Antes de fazer um financiamento, o primeiro passo é colocar as contas na ponta do lápis, como diz o economista e superintendente financeiro, Aloisio Antonio Siqueira Marques. "As pessoas, aqui no Brasil, não têm a cultura de fazer as contas para saber se o que vai comprar realmente é um bom investimento", diz Marques.

Aloísio Marques lembra que algumas pegam dinheiro emprestado em financeiras para consumo (principalmente bens duráveis). Ele exemplifica falando de uma pessoa que compra uma geladeira. É mais fácil que ela esteja adquirindo o produto por comodidade do que para economizar energia. Este último caso seria um tipo de investimento.

O segundo passo é fazer uma escala de prioridades entre as anotações feitas por você. É neste momento que se descobre que o que parecia importante é, na verdade, supérfluo.

De acordo com o economista, é saudável pedir um financiamento, quando o negócio em que vai se investir vai gerar renda e emprego. "Como espaço que gera trabalho, o financiamento é altamente valorizado", diz. Mas alerta que a aquele que se torna seu próprio empregador, deve batalhar e trabalhar muito.

Outro fator importante. Saber qual é o comprometimento da sua renda em relação ao financiamento. É recomendado que, no máximo, 30% da renda seja usada em pagamento de dívidas e o restante seja usada no dia-a-dia. "Exceder este percentual é extremamente arriscado", afirma.

Microcrédito
Foto: ACESSA.com Um dos medos de quem precisa de financiamento é que instituição que fornece empréstimo, como os bancos, não acredite no negócio. Esta foi a conclusão do gerente geral do Banco do Povo Eduardo Villani (foto ao lado). "Às vezes, a pessoa tem uma boa idéia, é um empreendedor, mas depende dos outros para realizar seu sonho".

Quem possui uma empresa e deseja pedir um financiamento deve, no mínimo, capital de giro, dar garantias, avalistas, tempo mínimo de existência de empresa... São tantos os pré-requisitos que algumas pessoas desistem. Por isso, há sete anos, foi criado o Banco do Povo (leia a matéria), em Juiz de Fora, uma Organização Não-Governamental, sem fins lucrativos.

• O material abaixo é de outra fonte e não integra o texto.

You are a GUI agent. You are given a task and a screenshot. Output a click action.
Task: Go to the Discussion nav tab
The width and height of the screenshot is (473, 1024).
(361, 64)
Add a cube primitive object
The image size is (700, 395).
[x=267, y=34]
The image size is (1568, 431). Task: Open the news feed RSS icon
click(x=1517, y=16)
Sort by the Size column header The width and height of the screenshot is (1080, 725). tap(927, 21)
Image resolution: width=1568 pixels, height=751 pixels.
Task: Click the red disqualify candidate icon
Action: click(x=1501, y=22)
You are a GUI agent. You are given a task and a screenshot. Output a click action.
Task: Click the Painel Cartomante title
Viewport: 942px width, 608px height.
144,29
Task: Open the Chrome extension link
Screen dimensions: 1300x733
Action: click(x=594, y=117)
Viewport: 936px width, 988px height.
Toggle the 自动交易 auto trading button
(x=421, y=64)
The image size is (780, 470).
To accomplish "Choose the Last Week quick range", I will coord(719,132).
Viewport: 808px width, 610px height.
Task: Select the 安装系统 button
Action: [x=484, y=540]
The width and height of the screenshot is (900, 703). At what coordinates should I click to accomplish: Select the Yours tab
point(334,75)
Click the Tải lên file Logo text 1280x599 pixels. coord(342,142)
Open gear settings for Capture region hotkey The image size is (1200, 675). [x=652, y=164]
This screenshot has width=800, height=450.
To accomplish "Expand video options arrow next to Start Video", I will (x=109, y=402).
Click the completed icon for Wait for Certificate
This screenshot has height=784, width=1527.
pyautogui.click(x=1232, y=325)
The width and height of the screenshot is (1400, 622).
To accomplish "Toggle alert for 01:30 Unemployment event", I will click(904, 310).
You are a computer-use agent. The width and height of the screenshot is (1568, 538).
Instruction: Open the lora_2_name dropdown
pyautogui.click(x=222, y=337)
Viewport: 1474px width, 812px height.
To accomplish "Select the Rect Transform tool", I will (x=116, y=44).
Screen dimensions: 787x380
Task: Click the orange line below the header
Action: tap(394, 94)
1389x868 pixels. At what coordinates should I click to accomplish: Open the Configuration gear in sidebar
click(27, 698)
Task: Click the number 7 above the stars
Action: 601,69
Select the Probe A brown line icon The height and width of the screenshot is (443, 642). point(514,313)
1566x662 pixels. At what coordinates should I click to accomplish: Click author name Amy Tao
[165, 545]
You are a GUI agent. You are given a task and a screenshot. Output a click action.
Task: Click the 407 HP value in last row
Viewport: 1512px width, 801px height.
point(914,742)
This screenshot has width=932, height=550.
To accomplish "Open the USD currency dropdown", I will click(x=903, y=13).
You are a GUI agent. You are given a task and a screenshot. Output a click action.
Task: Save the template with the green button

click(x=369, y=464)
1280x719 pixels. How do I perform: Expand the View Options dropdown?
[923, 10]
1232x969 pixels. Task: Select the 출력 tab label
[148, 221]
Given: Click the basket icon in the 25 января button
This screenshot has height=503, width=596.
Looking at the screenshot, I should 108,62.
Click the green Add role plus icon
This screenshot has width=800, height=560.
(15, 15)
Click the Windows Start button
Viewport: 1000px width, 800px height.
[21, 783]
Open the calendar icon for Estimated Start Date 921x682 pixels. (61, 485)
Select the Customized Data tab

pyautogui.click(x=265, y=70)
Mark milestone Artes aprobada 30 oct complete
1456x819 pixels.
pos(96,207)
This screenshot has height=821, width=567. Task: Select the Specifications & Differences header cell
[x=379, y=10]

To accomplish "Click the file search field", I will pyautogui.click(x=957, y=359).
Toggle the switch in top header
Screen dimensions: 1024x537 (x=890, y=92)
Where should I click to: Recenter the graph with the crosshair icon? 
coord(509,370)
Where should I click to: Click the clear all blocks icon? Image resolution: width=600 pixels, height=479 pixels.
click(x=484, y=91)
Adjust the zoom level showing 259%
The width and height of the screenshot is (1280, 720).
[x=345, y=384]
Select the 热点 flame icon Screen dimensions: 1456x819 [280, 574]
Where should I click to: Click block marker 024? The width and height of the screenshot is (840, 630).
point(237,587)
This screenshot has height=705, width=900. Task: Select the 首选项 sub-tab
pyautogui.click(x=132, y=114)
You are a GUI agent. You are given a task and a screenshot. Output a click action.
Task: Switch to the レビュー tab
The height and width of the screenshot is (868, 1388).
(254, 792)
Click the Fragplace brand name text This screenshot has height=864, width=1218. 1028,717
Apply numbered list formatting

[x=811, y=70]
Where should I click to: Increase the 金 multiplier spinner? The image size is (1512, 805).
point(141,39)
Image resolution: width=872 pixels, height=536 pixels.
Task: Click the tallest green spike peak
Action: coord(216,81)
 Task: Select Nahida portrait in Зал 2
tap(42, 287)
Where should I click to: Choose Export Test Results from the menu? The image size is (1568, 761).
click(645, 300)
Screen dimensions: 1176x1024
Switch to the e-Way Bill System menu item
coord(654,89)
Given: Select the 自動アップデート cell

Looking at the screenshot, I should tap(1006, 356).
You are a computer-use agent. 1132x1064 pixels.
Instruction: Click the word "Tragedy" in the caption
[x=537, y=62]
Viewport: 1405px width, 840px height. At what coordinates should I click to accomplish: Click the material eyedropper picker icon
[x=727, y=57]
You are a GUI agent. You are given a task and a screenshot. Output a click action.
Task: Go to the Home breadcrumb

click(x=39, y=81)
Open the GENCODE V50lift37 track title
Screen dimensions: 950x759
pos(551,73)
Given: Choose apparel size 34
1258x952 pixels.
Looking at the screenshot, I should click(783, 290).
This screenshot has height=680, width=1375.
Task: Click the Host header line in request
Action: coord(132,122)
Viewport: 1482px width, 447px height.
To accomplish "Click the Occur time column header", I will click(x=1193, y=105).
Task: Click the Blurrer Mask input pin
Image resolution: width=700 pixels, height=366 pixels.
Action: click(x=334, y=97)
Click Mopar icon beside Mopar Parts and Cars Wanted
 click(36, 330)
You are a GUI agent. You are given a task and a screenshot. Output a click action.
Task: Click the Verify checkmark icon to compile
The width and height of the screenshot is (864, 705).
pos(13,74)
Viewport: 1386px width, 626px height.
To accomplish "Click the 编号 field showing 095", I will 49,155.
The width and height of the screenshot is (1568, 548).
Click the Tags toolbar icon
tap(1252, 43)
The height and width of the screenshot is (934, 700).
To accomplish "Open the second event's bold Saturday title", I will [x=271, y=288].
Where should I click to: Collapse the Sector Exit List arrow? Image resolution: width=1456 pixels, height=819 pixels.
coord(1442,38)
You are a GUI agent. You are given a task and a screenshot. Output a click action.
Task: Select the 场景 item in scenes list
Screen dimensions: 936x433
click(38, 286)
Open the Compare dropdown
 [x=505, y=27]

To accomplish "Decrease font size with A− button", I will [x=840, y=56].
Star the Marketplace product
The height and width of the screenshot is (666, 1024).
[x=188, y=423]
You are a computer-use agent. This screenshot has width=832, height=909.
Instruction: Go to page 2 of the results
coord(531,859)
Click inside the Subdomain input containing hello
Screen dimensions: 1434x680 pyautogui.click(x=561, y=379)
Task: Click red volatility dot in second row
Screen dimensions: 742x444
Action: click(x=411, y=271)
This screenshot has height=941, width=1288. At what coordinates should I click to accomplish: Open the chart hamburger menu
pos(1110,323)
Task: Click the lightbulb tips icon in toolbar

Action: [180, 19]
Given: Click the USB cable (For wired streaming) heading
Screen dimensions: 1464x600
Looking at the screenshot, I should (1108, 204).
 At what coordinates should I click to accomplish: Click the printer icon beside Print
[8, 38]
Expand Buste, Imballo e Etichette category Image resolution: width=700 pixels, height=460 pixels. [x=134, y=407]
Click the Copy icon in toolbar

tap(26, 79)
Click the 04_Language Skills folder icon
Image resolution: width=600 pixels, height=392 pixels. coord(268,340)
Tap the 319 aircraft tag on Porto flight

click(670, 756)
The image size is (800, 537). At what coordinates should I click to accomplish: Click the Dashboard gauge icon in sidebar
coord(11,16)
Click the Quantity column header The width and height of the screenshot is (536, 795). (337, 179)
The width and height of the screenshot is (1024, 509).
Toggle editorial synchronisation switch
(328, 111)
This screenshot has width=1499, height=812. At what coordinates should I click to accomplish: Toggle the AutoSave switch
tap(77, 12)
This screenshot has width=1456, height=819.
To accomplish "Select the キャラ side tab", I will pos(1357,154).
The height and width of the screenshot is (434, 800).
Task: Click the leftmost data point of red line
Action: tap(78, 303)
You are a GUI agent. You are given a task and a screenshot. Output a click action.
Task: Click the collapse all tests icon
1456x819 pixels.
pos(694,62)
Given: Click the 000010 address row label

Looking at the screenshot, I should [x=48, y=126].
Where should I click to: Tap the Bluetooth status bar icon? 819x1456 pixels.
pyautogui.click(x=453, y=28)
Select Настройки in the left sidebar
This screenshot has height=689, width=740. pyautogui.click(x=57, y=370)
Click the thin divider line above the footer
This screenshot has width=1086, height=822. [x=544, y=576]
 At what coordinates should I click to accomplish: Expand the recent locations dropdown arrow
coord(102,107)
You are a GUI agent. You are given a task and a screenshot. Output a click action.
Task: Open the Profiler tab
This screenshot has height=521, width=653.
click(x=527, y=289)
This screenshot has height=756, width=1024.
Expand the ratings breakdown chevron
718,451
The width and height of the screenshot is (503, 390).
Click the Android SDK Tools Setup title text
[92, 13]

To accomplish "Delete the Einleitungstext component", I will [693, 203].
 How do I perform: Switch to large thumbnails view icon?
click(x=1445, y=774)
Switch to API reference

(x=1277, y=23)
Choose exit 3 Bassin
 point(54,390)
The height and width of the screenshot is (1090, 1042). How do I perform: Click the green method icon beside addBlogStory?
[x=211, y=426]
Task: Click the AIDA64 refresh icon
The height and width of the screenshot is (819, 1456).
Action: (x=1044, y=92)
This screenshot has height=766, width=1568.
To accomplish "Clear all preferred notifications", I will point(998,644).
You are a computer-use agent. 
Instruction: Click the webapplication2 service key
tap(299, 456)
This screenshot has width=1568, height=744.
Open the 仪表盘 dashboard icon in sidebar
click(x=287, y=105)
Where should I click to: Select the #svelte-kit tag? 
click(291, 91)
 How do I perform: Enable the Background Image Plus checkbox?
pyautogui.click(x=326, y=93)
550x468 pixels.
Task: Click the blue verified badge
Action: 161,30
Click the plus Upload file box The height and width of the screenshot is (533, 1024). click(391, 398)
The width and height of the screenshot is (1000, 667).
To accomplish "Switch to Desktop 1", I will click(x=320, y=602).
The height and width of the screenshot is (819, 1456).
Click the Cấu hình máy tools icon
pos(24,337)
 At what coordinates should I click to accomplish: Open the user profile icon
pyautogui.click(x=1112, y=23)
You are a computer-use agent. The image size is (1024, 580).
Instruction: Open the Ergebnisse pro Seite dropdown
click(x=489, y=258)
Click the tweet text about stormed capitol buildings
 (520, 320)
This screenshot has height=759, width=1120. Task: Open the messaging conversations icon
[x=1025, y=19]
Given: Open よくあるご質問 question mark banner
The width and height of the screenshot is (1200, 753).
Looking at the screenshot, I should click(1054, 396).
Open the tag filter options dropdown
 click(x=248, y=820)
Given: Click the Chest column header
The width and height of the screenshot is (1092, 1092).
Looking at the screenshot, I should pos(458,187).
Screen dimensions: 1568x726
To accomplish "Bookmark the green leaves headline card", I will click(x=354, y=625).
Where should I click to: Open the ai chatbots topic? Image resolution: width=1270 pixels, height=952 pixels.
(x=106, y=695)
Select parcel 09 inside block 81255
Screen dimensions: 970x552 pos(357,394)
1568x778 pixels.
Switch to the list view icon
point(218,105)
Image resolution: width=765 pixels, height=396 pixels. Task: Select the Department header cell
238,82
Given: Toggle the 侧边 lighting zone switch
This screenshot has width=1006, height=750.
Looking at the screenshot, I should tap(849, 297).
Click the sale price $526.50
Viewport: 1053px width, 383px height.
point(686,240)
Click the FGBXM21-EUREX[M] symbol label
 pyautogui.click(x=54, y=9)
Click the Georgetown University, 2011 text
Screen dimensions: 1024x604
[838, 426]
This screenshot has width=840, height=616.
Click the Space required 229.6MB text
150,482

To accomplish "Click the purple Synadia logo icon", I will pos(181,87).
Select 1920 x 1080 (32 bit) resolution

A partir de 2003, Villani diz que houve uma mudança radical na forma de atendimento aos microempresários. "Uma das exigências para conseguir um financiamento aqui, é trabalhar por conta própria há mais de seis meses, registrado ou não. Mas, agora, estudamos o caso da pessoa antes de negar o empréstimo", explica.

Outro ponto positivo da atual administração do Banco do Povo, foi a redução do número de inadimplentes. Segundo a assessora de imprensa Vanesca Dias, de maio a dezembro de 2003 o número de devedores caiu 10%. A porcentagem aceitável é de 4%. "O número atual é de 2,37%. O objetivo do banco não é simplesmente que o cliente pague a prestação que está devendo, mas negociar com ele, reabilitá-lo para que continue conosco. Se ele retorna, é sinal de que o trabalho dele está crescendo. E isto é muito bom", conclui Vanesca.

Foto ilustrativa A filosofia de uma empresa de microcrédito é de que o banco deve ir atá a pessoa e captar clientes e não o contrário. "A idéia é que ele sinta-se à vontade", diz Villani. Para isso, o Banco do Povo de Juiz de Fora - que não necessita de aporte federal, estadual e municipal, por terem parcerias com empresas privadas - está investindo na capacitação dos clientes, através de cursos gratuitos, como o de inclusão digital e gestão. Como disse Vanesca, é importante que o cliente busque, cada vez mais, o conhecimento.